WORK REQUIRED –
From the line containing "Viewport: 1400px width, 854px height." through the last line of the entries below, transcribe each line exactly, excluding any picture.

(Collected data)
=== Begin Enclosure ===

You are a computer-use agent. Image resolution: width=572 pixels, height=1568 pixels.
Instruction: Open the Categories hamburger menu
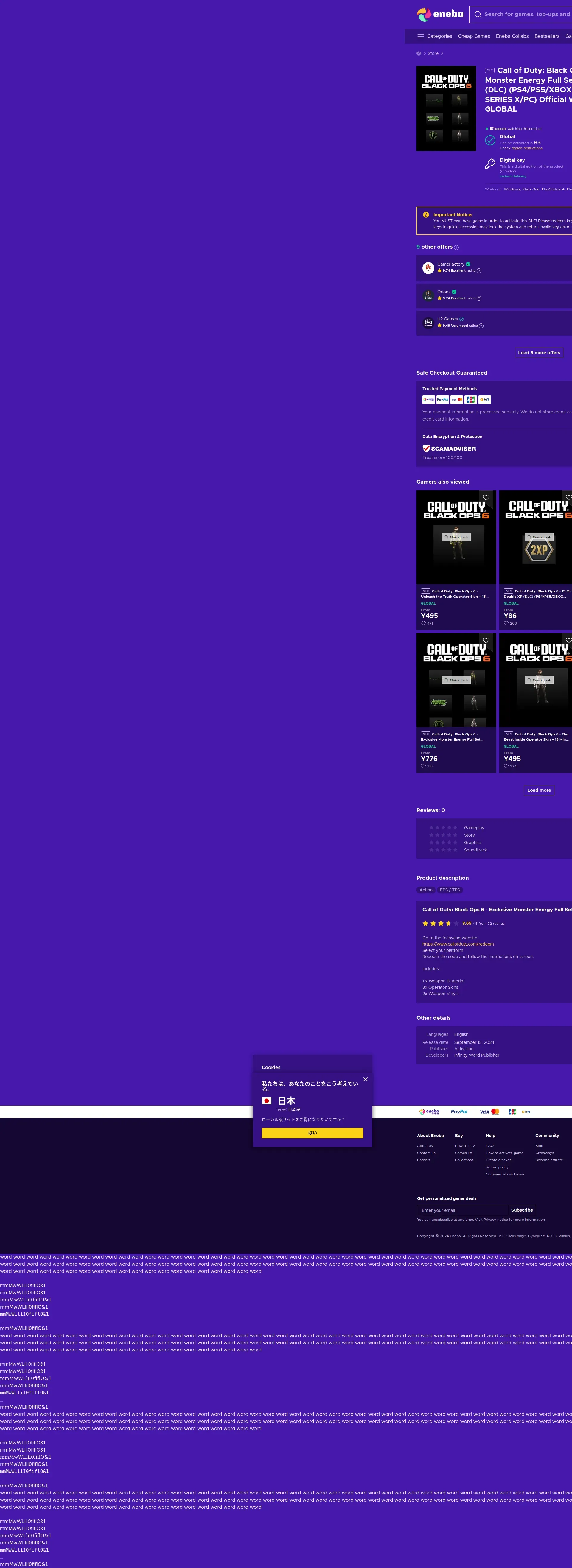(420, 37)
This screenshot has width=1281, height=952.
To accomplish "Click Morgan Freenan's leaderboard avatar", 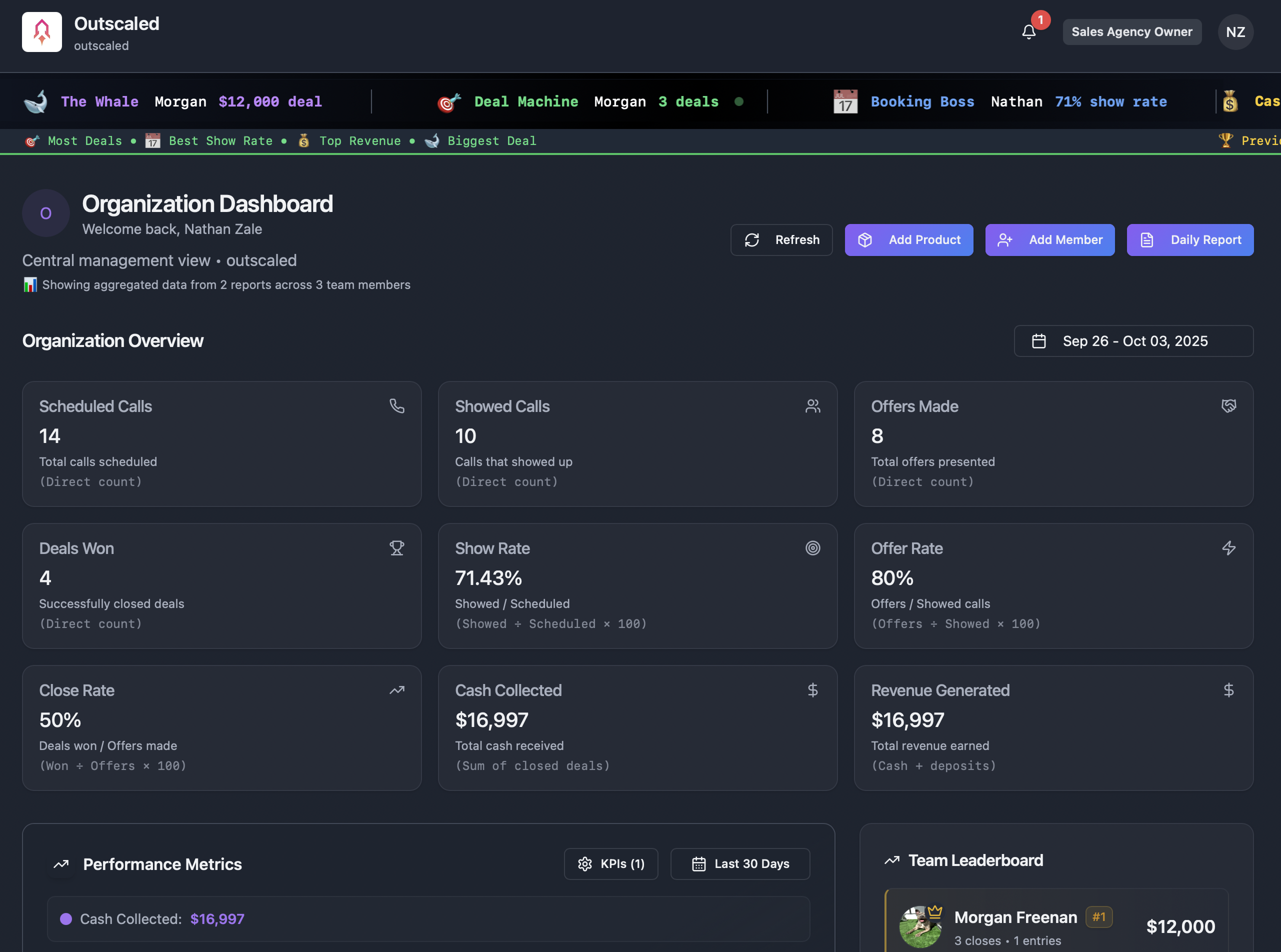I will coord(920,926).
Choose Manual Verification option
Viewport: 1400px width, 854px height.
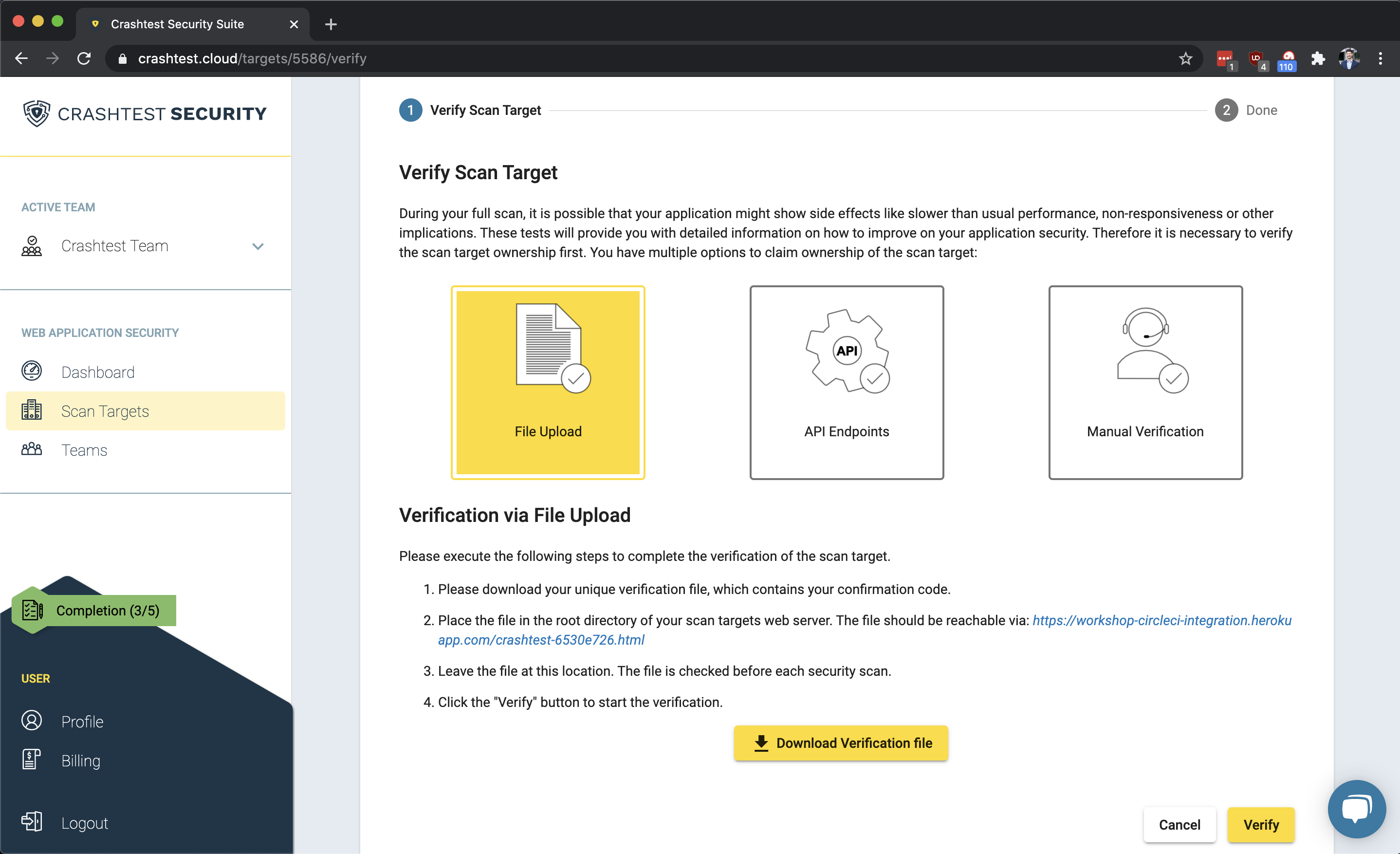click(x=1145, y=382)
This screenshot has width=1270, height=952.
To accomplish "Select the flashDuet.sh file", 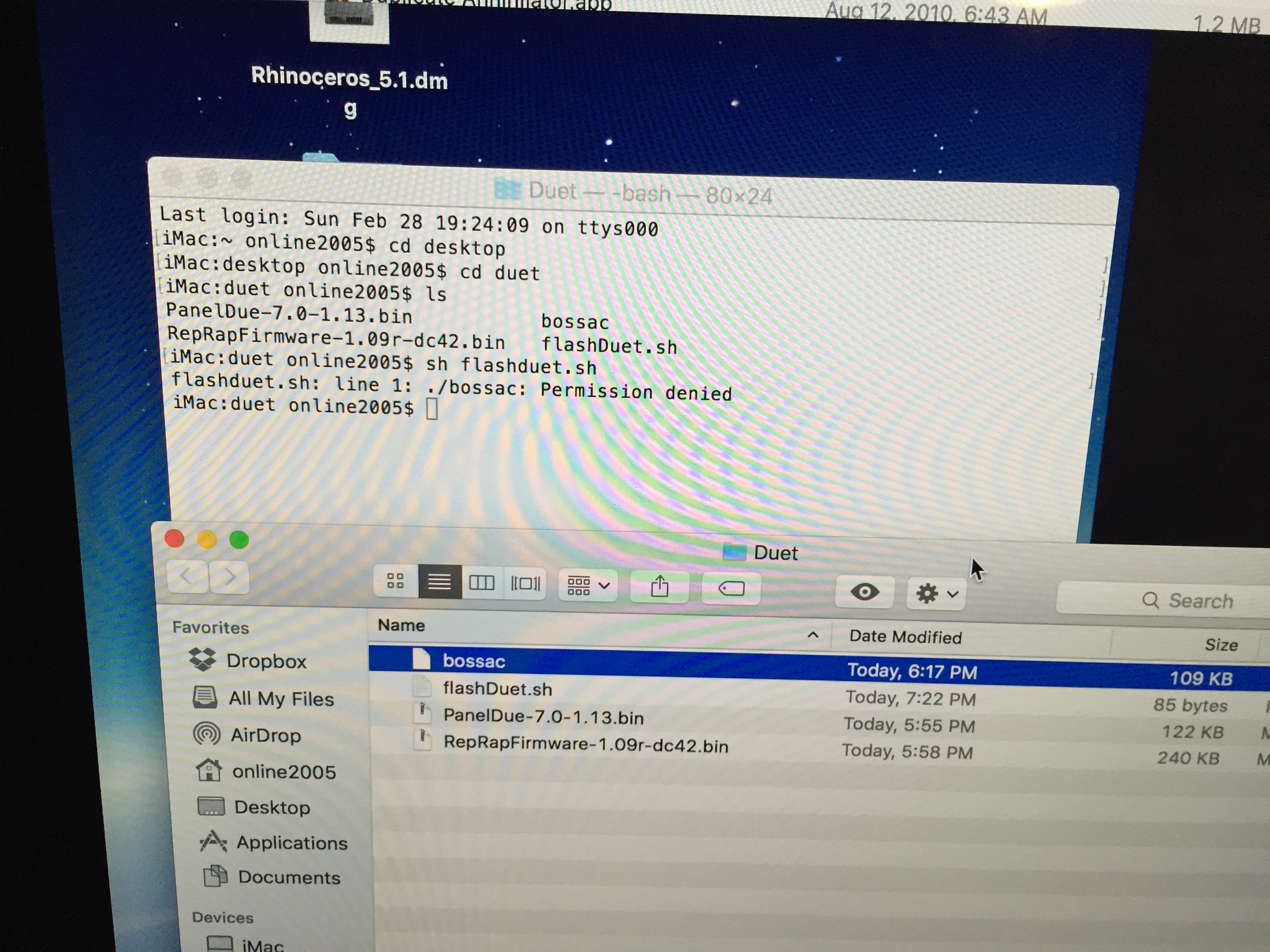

=== End Enclosure ===

ANSWER TO THIS EXERCISE –
Viewport: 1400px width, 854px height.
click(x=1145, y=382)
This screenshot has width=1270, height=952.
To accomplish "Select the flashDuet.sh file", 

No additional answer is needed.